Die NRW-Landesregierung hat erlaubt, mit unseren Daten Überwachungs-KI - z.B. Palantir des neurechten P. Thiel - zu trainieren.
Warum finde ich im Gesetzestext der Landesregierung keinen Anspruch auf anderweitigen wirksamen Rechtsbehelf iSd Art. 17, 52-53 der JI-Richtlinie (s. EuGH-Urt. vom 16.11.23, C-333/22)?
Ihre Parteikollegin Julia Eisentraut weicht den Fragen hier aus: https://tinyurl.com/473dpkj3
Jetzt wollen Sie lt. WDR plötzlich (https://tinyurl.com/3ybex5ks) perspektivisch auf eine andere Software aus der EU umsteigen. Wann? Wie viel Geld wurde an Palantir gezahlt?
V.a.: Wo ist mitten in den seit 2022 laufenden Vertragsverletzungsverfahren nach JI-Richtlinie gegen Deutschland (wegen fehlender Betroffenenrechte nach Art. 52-53, Art. 17 JI-Richtlinie iSd EuGH-Urteils v. 16.11.23, C-333/22) der anderweitige wirksame, gerne verschwiegene Rechtsbehelf von Betroffenen nach Art. 52f., 17 Ji-Richtlinie verankert, auch im neuen Verfassungsschutzgesetz? https://tinyurl.com/ykhdu3fn
Vielen Dank für Ihre Fragen zu Palantir und zur Umsetzung der JI-Richtlinie in NRW.

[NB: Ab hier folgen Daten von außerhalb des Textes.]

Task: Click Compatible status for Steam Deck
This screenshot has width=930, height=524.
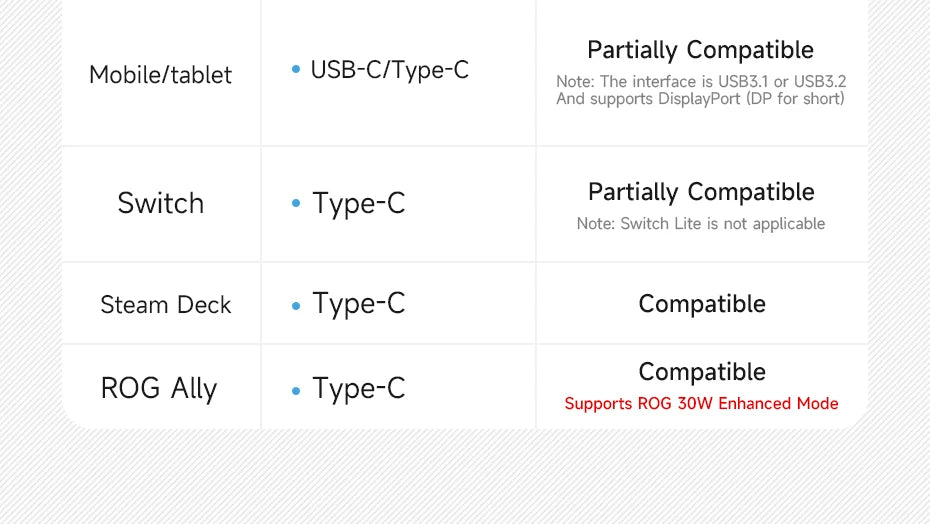Action: (x=702, y=304)
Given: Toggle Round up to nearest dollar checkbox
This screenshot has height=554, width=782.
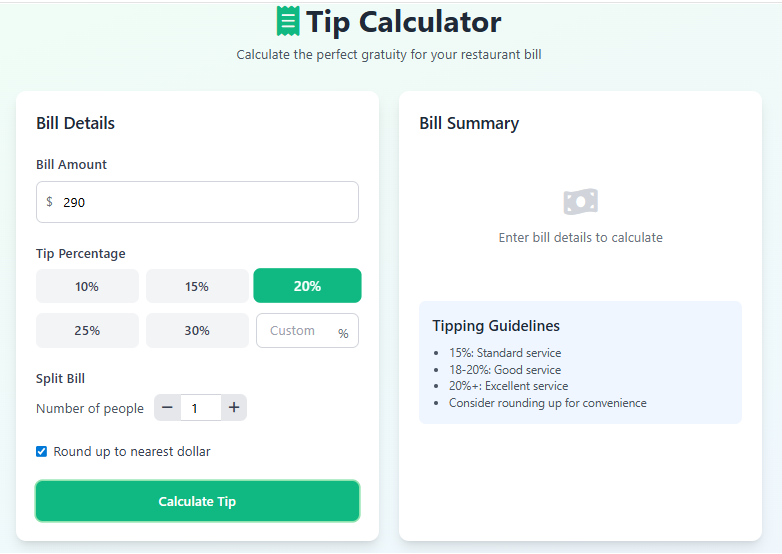Looking at the screenshot, I should click(42, 452).
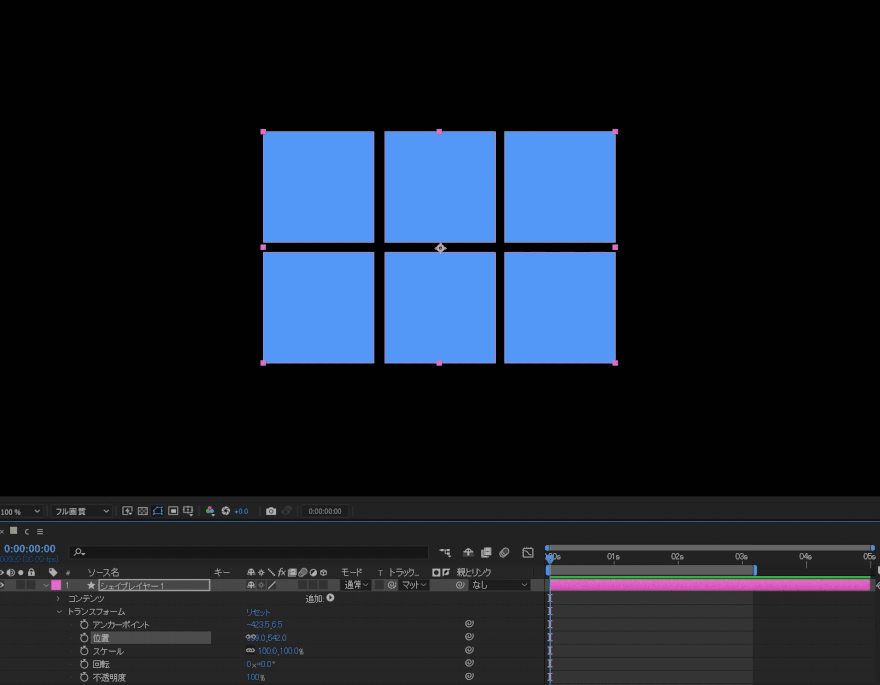Hide shape layer 1 with eye icon
Image resolution: width=880 pixels, height=685 pixels.
3,585
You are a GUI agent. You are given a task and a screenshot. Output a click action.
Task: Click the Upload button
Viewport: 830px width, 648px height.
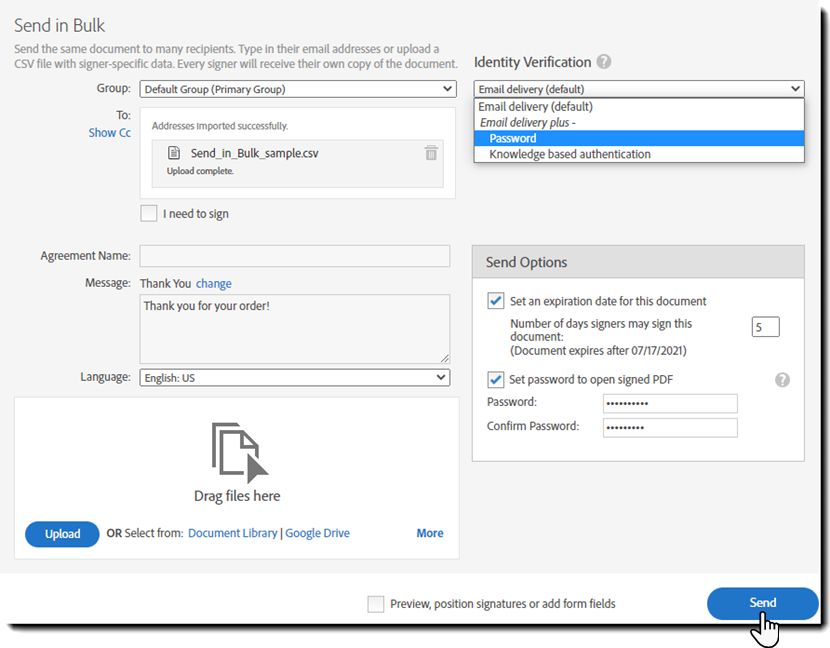[62, 534]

Zu den Kosten des Palantir-Projekts: Laut (auch öffentlich zugänglichen) Informationen hat das Land NRW für das DAR-System (Data Analysis and Research) des LKA ursprünglich einen Auftragswert von 14 Millionen Euro ausgeschrieben, am Ende wurden rund 39 Millionen Euro gezahlt. Allein die Lizenzkosten an Palantir für fünf Jahre betrugen laut Innenministerium etwa 22 Millionen Euro netto, hinzu kamen rund 2,4 Millionen Euro für Hardware und 13 Millionen Euro für ergänzende Leistungen anderer Unternehmen. Letztere konnte das Ministerium aufgrund „vertraglicher Verpflichtungen" nicht weiter aufschlüsseln. Diese Zahlen entstammen öffentlichen Quellen und können zitiert werden (NRW-Polizei: Knapp 40 Millionen Euro für umstrittene Palantir-Software ). Der Vertrag läuft nach aktuellem Stand Ende 2026 aus; NRW schreibt derzeit eine Nachfolgelösung aus (Umstrittenes Tool: Vertrag mit Palantir läuft aus – NRW sucht neue Recherche-Software ).

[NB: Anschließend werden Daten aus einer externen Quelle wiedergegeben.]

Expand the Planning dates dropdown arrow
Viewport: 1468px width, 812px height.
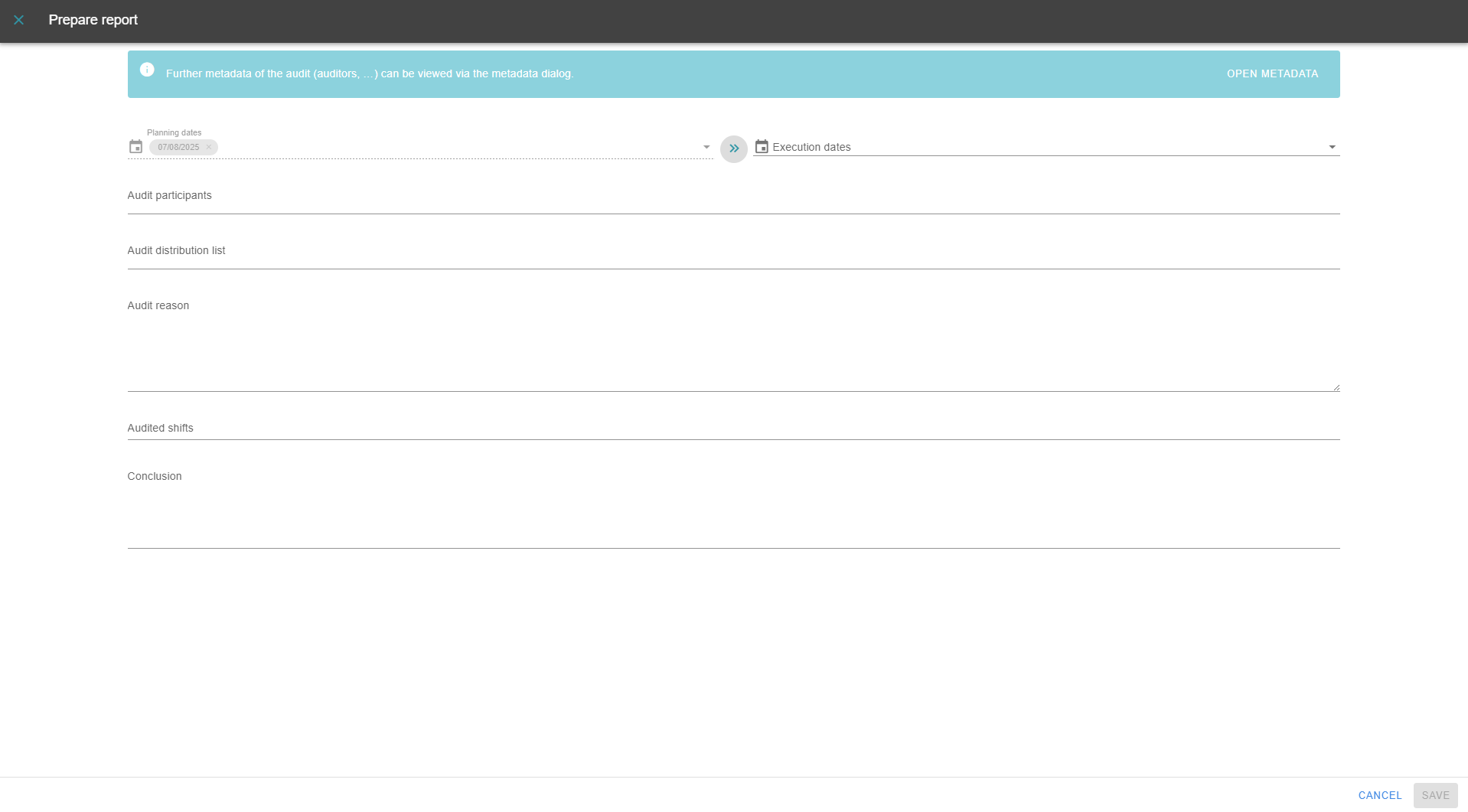tap(706, 147)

Darüberhinausgehende Vertragsdokumente unterliegen dem Vorbehalt von Betriebs- und Geschäftsgeheimnissen.
Zu den wirksamen Rechtsbehelfen nach Art. 17, 52 ff. JI-Richtlinie:
Das EuGH-Urteil vom 16. November 2023 hat unmissverständlich klargestellt, dass wirksame Rechtsbehelfe nach Art. 17 JI-Richtlinie vorhanden sein müssen. Das bloße Abwarten auf europäischer Ebene entbindet den deutschen und nordrhein-westfälischen Gesetzgeber nicht von seiner Pflicht, jetzt zu handeln.
Das Kernproblem ist: Ohne gesetzlich verankerte Anordnungsbefugnis können Datenschutzaufsichtsbehörden Verstöße bei Polizei und Strafverfolgungsbehörden zwar feststellen, aber nicht wirksam durchsetzen. Das untergräbt das Grundrecht auf Datenschutz.
Betroffenen steht es offen, sich beim Europäischen Datenschutzausschuss (EDSA) zu beschweren oder eine Petition an das Europäische Parlament zu richten. Das kann den politischen Druck erhöhen und ist ein legitimer Weg.
Zum Vertragsverletzungsverfahren:
Die EU-Kommission hat das Verfahren gegen Deutschland wegen unzureichender Umsetzung der JI-Richtlinie (INFR(2022)2030) im Mai 2022 eingeleitet und angekündigt, die Umsetzung weiter zu überwachen. Ein konkretes Ende ist nicht absehbar. Soweit NRW-Polizeirecht betroffen ist, hat das Land eigene Gestaltungspielräume. Diese werden wir erörtern.
Ihre Fragen auf Abgeordnetenwatch leisten dazu einen wertvollen Beitrag, vielen Dank dafür.